■ DIRECTIONS: Restate word for word the lines of the records below, starting at the line that contains "Given: Collapse the Core VIDs tree row" and ending at the line that contains "You are a computer-use agent. The image", with both of those lines included and nothing else.

..............................

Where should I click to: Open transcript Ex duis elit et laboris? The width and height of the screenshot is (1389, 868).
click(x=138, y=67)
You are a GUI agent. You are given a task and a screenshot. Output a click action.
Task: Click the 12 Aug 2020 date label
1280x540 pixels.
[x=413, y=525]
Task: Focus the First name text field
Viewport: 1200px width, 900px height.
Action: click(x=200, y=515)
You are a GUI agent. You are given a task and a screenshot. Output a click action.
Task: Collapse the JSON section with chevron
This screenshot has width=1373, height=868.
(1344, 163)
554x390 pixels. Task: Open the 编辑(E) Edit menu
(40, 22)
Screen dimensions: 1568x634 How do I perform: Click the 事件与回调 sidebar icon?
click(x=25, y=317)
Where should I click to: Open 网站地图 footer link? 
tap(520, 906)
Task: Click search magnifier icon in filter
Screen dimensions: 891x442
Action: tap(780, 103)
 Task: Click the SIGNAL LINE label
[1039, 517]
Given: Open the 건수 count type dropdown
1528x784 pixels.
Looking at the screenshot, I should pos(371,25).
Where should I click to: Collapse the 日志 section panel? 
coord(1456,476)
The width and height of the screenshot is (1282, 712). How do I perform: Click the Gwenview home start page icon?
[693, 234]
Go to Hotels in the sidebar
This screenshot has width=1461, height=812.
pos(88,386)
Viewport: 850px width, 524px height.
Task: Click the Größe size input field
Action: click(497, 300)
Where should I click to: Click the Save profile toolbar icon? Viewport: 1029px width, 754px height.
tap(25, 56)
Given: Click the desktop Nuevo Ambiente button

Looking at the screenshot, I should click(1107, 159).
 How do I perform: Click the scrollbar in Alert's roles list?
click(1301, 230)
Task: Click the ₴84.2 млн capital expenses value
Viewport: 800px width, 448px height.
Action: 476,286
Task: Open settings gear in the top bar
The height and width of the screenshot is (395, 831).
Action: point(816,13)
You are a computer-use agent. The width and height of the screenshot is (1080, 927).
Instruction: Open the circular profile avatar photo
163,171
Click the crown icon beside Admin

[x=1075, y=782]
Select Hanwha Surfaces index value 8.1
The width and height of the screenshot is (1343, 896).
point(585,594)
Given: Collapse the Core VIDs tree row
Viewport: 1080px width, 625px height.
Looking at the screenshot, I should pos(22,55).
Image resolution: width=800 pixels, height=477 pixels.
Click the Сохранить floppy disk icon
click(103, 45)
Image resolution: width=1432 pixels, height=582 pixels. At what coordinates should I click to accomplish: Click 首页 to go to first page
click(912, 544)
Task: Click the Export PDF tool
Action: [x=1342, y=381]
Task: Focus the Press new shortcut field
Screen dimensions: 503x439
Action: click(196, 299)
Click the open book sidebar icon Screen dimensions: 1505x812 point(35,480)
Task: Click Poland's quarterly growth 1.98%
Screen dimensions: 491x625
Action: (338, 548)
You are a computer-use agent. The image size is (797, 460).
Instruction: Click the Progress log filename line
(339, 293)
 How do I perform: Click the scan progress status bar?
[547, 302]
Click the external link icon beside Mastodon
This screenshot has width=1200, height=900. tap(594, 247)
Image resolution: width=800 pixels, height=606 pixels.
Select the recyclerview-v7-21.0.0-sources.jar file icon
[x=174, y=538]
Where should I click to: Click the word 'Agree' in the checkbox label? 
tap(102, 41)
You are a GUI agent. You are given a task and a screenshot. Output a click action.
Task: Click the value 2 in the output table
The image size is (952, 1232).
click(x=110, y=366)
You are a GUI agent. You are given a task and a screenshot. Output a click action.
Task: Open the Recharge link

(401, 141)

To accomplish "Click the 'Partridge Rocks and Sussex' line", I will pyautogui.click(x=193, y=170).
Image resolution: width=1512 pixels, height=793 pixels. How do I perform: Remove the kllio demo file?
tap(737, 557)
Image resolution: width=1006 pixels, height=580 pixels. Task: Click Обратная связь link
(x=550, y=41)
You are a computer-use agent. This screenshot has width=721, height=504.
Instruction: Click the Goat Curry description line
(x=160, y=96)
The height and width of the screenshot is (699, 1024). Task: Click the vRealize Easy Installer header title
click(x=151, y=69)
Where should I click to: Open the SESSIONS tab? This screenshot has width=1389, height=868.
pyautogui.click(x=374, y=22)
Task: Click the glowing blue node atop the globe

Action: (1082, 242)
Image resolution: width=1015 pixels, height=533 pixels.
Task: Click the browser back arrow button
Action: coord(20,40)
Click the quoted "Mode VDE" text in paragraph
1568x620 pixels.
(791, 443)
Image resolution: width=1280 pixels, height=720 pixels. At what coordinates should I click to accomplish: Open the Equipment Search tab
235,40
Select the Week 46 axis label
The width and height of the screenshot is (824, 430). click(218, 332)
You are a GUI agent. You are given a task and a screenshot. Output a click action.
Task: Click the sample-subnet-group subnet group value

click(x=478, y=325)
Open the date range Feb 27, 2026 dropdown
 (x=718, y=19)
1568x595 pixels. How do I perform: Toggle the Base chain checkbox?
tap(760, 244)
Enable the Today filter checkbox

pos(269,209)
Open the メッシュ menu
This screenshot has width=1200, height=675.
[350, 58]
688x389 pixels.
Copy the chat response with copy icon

..............................

■ FINISHED EXERCISE:
Given: Collapse the Core VIDs tree row
Viewport: 1080px width, 625px height.
Looking at the screenshot, I should pos(22,55).
Image resolution: width=800 pixels, height=477 pixels.
Click the Сохранить floppy disk icon
click(103, 45)
Image resolution: width=1432 pixels, height=582 pixels. At what coordinates should I click to accomplish: Click 首页 to go to first page
click(912, 544)
Task: Click the Export PDF tool
Action: [x=1342, y=381]
Task: Focus the Press new shortcut field
Screen dimensions: 503x439
Action: click(196, 299)
Click the open book sidebar icon Screen dimensions: 1505x812 point(35,480)
Task: Click Poland's quarterly growth 1.98%
Screen dimensions: 491x625
Action: (338, 548)
You are a computer-use agent. The image size is (797, 460).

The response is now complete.